Pour Abou Bacry Ly, l’agriculture ne peut plus être pensée uniquement comme production ; elle doit devenir une industrie intégrée où se rencontrent technologie, formation, recherche, transformation et logistique. Le projet prévoit ainsi des plateformes de stockage, de froid, de conditionnement, des programmes de formation pour techniciens et ingénieurs, ainsi qu’un partenariat étroit avec les institutions de recherche afin de faire émerger une véritable agriculture de connaissance.

Au-delà de l’investissement matériel, il s’agit de bâtir une économie de compétences et de valoriser les jeunes talents. « Nous devons démontrer que la Mauritanie peut produire, transformer et exporter son expertise », insiste-t-il, convaincu que le capital humain est la première ressource agricole du pays. Le projet vise la création d’un millier d’emplois directs et indirects dans les prochaines années, tout en servant de modèle reproductible pour de jeunes agripreneurs et des PME locales.

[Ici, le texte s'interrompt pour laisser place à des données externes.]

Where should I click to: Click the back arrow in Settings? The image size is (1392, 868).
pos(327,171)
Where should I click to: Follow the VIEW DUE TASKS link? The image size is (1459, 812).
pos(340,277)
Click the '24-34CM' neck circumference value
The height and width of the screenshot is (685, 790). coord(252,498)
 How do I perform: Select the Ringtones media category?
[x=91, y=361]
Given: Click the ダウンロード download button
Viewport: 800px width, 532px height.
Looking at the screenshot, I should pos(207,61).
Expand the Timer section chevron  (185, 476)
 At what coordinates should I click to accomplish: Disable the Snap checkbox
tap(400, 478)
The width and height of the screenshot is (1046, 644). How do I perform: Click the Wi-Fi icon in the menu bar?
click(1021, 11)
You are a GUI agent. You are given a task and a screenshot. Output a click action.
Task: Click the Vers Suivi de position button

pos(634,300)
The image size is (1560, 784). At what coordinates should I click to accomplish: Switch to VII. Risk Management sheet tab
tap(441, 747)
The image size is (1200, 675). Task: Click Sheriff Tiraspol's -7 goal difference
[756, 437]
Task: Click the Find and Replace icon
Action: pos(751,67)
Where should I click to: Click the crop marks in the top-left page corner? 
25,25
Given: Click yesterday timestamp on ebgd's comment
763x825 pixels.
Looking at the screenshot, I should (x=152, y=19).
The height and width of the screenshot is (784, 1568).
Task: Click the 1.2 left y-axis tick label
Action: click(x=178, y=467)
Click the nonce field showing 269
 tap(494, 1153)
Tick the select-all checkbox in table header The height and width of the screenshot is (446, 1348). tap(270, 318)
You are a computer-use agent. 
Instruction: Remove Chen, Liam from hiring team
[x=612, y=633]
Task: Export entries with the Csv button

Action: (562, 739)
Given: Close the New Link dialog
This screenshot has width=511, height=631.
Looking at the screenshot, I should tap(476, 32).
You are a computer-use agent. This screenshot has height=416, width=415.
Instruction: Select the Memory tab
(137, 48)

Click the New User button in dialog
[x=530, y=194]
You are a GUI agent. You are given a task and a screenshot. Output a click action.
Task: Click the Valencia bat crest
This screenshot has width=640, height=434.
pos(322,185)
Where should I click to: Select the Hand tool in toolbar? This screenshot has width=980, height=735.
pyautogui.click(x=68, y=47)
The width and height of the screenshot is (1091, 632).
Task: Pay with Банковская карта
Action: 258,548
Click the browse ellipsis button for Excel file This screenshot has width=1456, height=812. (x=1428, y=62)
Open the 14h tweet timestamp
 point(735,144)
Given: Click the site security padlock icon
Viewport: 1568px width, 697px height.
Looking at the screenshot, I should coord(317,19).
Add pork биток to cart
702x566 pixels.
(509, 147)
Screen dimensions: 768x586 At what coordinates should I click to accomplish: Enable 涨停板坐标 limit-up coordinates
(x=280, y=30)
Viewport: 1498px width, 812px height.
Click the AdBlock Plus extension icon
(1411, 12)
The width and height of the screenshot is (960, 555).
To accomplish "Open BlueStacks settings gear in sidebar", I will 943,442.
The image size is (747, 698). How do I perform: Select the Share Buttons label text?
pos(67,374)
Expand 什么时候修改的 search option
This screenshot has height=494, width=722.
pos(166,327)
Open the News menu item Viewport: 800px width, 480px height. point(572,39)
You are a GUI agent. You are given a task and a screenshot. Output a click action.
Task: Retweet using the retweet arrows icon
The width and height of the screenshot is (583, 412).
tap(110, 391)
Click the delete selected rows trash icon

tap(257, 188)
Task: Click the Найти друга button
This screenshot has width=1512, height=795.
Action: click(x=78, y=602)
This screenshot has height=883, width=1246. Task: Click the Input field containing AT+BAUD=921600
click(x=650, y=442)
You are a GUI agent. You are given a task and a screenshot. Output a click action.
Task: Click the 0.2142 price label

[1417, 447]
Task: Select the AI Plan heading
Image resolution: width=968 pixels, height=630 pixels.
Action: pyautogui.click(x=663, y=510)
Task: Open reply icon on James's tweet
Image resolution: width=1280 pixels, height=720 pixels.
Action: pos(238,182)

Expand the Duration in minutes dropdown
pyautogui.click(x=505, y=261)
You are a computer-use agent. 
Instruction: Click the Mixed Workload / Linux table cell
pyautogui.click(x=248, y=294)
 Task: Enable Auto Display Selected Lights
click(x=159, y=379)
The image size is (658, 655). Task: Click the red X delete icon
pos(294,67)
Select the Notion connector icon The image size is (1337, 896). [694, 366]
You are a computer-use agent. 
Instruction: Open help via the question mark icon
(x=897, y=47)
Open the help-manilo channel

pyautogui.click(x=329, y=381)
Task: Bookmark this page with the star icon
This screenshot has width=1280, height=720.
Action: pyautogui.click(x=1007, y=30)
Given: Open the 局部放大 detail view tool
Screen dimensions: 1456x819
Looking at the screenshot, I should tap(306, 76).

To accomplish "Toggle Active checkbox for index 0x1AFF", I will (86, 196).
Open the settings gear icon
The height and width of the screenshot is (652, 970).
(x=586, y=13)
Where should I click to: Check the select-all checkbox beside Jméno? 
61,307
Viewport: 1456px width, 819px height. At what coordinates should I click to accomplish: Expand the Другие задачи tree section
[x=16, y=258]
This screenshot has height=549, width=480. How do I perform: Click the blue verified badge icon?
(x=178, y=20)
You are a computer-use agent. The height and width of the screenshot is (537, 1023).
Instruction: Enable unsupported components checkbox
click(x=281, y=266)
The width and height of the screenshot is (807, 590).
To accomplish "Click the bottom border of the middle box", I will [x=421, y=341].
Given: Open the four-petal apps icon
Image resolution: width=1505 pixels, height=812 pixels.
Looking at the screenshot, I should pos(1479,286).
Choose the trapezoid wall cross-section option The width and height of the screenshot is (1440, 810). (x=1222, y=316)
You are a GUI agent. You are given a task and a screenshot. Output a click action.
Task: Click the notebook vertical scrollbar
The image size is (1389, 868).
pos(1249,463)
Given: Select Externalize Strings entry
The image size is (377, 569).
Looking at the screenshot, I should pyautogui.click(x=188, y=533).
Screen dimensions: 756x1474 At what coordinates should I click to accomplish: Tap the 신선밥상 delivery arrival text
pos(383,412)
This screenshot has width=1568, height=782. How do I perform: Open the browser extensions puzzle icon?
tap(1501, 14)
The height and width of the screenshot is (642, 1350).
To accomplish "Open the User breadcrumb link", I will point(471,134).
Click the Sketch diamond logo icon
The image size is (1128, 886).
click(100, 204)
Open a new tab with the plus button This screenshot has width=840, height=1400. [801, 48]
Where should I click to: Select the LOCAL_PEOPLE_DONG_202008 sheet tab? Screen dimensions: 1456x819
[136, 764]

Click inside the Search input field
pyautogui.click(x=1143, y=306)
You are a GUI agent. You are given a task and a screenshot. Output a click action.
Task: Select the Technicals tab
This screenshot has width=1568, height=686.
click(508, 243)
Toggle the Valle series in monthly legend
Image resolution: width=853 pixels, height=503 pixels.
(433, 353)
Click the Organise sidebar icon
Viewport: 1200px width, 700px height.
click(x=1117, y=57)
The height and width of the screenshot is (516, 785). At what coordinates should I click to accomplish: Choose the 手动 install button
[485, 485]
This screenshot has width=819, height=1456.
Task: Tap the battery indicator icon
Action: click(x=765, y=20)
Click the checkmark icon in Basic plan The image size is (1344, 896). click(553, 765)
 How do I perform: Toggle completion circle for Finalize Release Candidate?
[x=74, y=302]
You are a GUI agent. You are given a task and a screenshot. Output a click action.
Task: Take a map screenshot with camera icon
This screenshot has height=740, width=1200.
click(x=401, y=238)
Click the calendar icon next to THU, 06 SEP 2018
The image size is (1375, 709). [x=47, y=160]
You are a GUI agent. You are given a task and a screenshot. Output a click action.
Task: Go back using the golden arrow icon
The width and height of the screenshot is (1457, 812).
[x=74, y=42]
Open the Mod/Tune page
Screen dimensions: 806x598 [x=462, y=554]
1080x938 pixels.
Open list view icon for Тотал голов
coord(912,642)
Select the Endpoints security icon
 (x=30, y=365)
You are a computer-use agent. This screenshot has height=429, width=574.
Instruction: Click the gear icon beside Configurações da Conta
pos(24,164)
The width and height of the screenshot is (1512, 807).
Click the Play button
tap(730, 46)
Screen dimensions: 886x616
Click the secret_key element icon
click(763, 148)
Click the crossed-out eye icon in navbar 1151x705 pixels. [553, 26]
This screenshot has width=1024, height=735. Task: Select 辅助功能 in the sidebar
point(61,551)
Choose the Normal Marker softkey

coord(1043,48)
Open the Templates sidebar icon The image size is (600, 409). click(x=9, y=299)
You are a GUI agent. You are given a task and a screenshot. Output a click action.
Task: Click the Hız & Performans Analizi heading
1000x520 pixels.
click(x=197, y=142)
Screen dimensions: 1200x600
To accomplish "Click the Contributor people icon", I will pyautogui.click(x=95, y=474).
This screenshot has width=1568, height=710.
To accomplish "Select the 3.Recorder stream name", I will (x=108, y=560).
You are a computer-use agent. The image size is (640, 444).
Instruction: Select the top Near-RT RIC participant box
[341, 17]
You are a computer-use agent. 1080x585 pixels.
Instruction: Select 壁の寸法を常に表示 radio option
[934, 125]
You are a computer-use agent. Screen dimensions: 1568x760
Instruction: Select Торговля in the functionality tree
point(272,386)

Ce retour au pays, financé par des fonds propres, est aussi un message : l’investissement productif local peut précéder l’investissement extérieur. Dans un monde marqué par la hausse des prix agricoles, les tensions d’approvisionnement et les risques climatiques, la souveraineté alimentaire devient stratégique. La Mauritanie, comme ses voisins du Sahel, cherche à sécuriser ses chaînes de production et à réduire sa dépendance.

En contribuant à structurer une filière agro-industrielle moderne et résiliente, GDM-AGRICONCEPT s’inscrit pleinement dans cette dynamique nationale. Déterminé, Abou Bacry Ly assume un chemin exigeant : tester, produire, prouver, former, puis amplifier.

Son ambition dépasse son entreprise : elle s’inscrit dans une vision de renaissance productive portée par le retour des compétences de la diaspora et par une nouvelle génération de dirigeants qui choisissent d’investir d’abord sur eux-mêmes et sur leur pays.

Dans la vallée du fleuve, un modèle prend forme : celui d’une agriculture africaine qui conjugue innovation technologique, agro-écologie, souveraineté alimentaire et création de valeur locale. Un modèle qui rappelle que la transformation du continent commencera par des décisions individuelles courageuses — comme celle de revenir, d’investir, et de bâtir.